Students at Arts University Plymouth have been learning how to use artificial intelligence for their assignments.

The generative AI software works by being fed "training artwork" created by humans, which it then replicates and fuses to create new images.

Classes also address the ethical issues around the use of the technology.

A Department for Education spokesperson said: "Artificial intelligence has the power to transform education."

'We love it'

AI-generated content can include work 'stolen' from artists without their knowledge, something the university has addressed in their teaching.

Lecturer Alana Morgan said: "When we are talking about work being used without consent, that's a massive issue for all kinds of artists including students, but broadly, I think that it's been quite positive, our experiments with AI, definitely on this course.
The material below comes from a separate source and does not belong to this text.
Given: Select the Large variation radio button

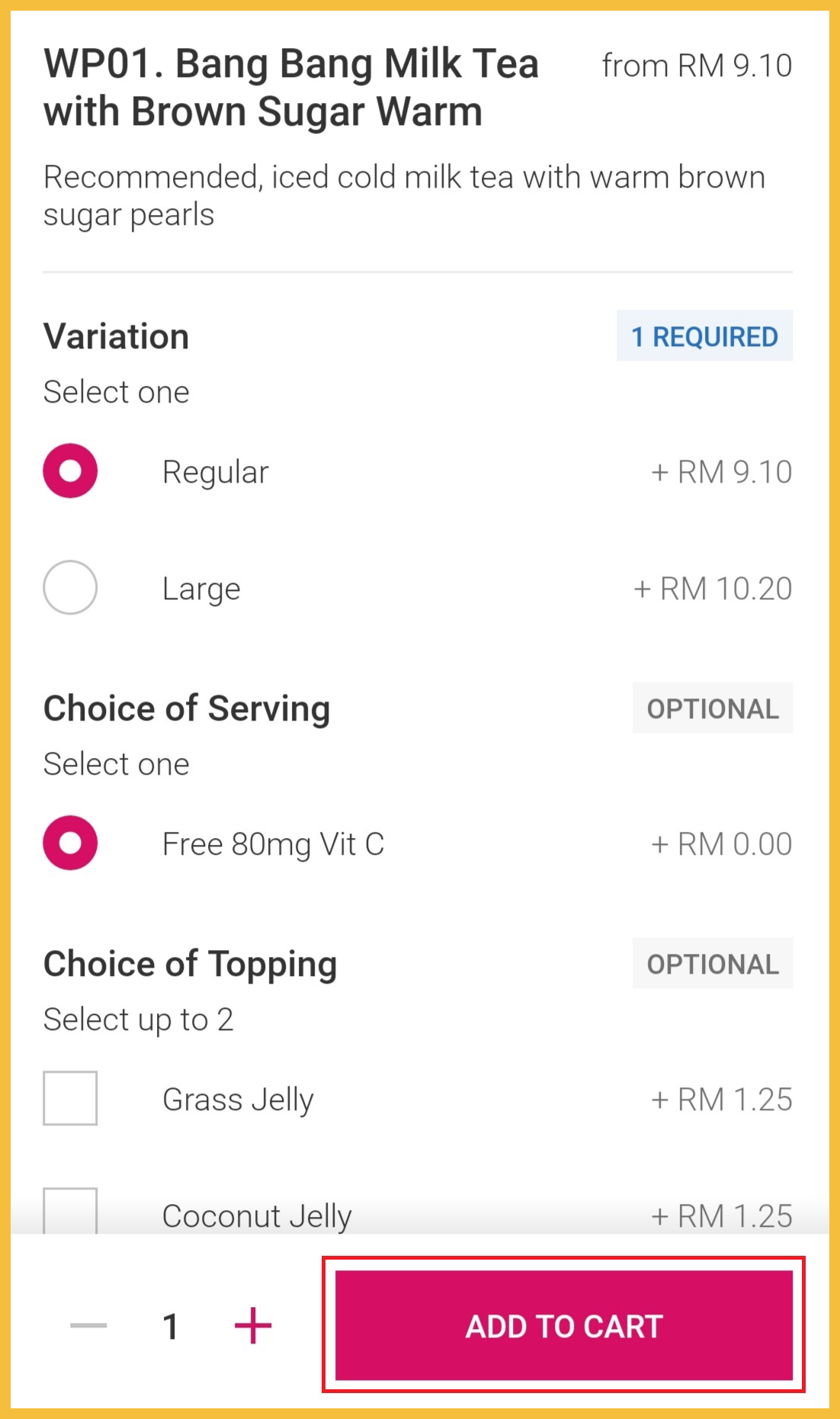Looking at the screenshot, I should point(70,588).
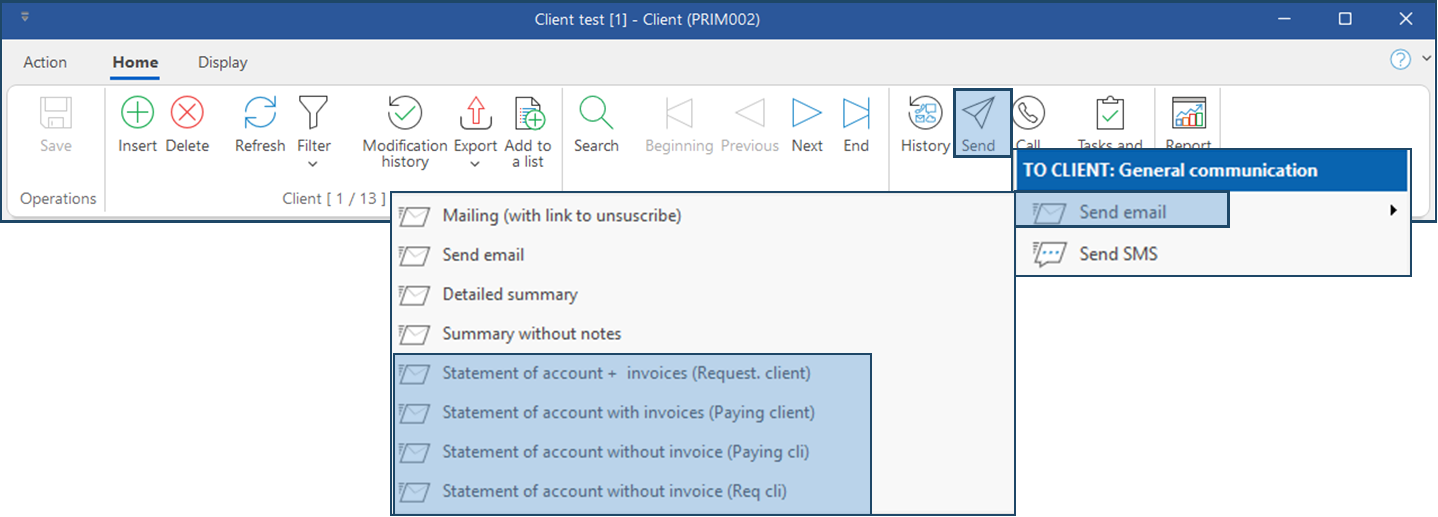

We love it."

Associate Professor Stephanie Owens said: "Meaningful innovation is ultimately linked to human endeavour.

"So, by teaching high levels of digital literacy, including the history and development of generative AI, we equip our graduates with the capacity to think ethically and critically regardless of the technologies that will be adopted by the workplaces of the future."

Fashion, media, and gaming students are among those to have been experimenting with the technology by creating concept art, magazines and videos.

'New development'

Arts University Plymouth said it was important for their future graduates to use all the industry's tools at their disposal, and not to be worried they will be replaced by the technology.

Fashion student Chloe Quinn said: "Within the last hundred years, with every new development, we have this same scare and we don't know how it's going to integrate into our society.

"Even when I was at secondary school we were told that the jobs the majority of us would have hadn't even been invented yet.

"It's exciting to see what new jobs will be created and what all of our lives will look like in years to come."